En bonne compagnie

Au cinéma le 18 octobre 2023

© Damned Films

Aujourd’hui, 41% des femmes vivent sous des législations restreignant leur droit à l’avortement et près de 39 000 d’entre elles meurent tous les ans des suites d’avortements non-sécurisés. La lutte pour ce droit essentiel, qu’elle vise à l’acquérir ou à le conserver, demeure alors plus qu’actuelle. Dans En bonne compagnie, Silvia Munt nous ramène en 1977, le long de la côte basque, à la frontière espagnole, où l’avortement ne sera dépénalisé que huit ans plus tard et les activistes sont traînées en procès pour avoir aidé des femmes à avorter.

Béa a 16 ans. Le matin, elle aide sa mère à faire le ménage chez une riche famille, où elle y fait la rencontre de Miren, aux boucles folles et à la chemise de nuit rose ; l’après-midi, elle lance des pots de peinture au visage d’agresseurs sexuels et fabrique des pancartes demandant la libération du  »groupe des 11 de Basaura », accusées d’avoir avorté. Taciturne, Béa observe beaucoup et parle peu. Elle est au centre de tous les plans, analysant cette société où les femmes qui l’entourent sont soumises aux classes supérieures comme aux hommes.  »D’où te vient cette rage ? » lui demande en début de film une de ses amies. Béa ne répond pas, mais partout où elle pose son regard, sur sa mère à quatre pattes dans une grande demeure, sur sa tante mourante après un avortement illégal, sur Miren passant ses journées en chemise de nuit à la recherche de la moindre goutte d’alcool, lui donnent autant de raisons de l’être.

Dans ce film où les hommes n’apparaissent que très peu à l’écran, ils sont pourtant partout, dictant les destinées et les malheurs des femmes qui entourent Béa. On voit ces hommes de loin, agresseurs, meurtriers, violeurs et pères illégitimes fuyant toute responsabilité et laissant leurs victimes souffrir seules des conséquences de leurs actions. Les seuls à se comporter correctement sont derrière des barreaux, ou au volant des bus des manifestantes, prêts à abdiquer leur liberté pour combattre un système meurtrier. Mais, face à ce poids constant, les femmes créent une véritable communauté, se soutenant à tout prix. La principale force du film réside bien dans cette  »bonne compagnie » du titre ; une humanité et une tendresse profonde se dégagent des liens tissés entre ces femmes, portées par d’excellentes actrices, qui résistent chacune à son échelle, échouant souvent, mais réussissant parfois.

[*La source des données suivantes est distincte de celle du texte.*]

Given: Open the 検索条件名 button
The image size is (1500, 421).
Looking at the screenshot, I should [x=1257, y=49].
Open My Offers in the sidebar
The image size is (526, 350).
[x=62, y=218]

Et si certains plans sont redondants, ou trop dramatiques – rester debout immobile sous la pluie a ses limites – et le rythme est un peu inégal par moments, l’histoire s’affaissant pour retrouver son souffle quelques scènes plus tard, ce sont bien les personnages qui nous tiennent jusqu’au bout. L’histoire entre Miren et Béa, toutes deux assoiffées de liberté et de vie, se déplie à la fois avec une douceur immense et une violence extrême. Elles apprennent à se découvrir par des gestes timides, à grandir l’une avec l’autre – Béa insufflant à Miren le goût de la révolte, et Miren poussant Béa à affirmer ses désirs, à s’autoriser la joie et le plaisir. Mais elles hésitent, jusqu’au bout, à définir ce qu’elles représentent l’une pour l’autre, et cette absence de détermination, dans un monde qui sépare autant hommes et femmes, dominants et dominés, ordre et désordre, devient alors sa propre revendication de liberté. Le film s’achève sur un silence empli de possibles, promesse d’une vie libre qui n’aurait pu exister sans la lutte.

De Silvia Munt / Avec Alícia Falcó, Elena Tarrats, Itziar Ituño / 1h35 / Espagne / Sortie le 18 octobre 2023.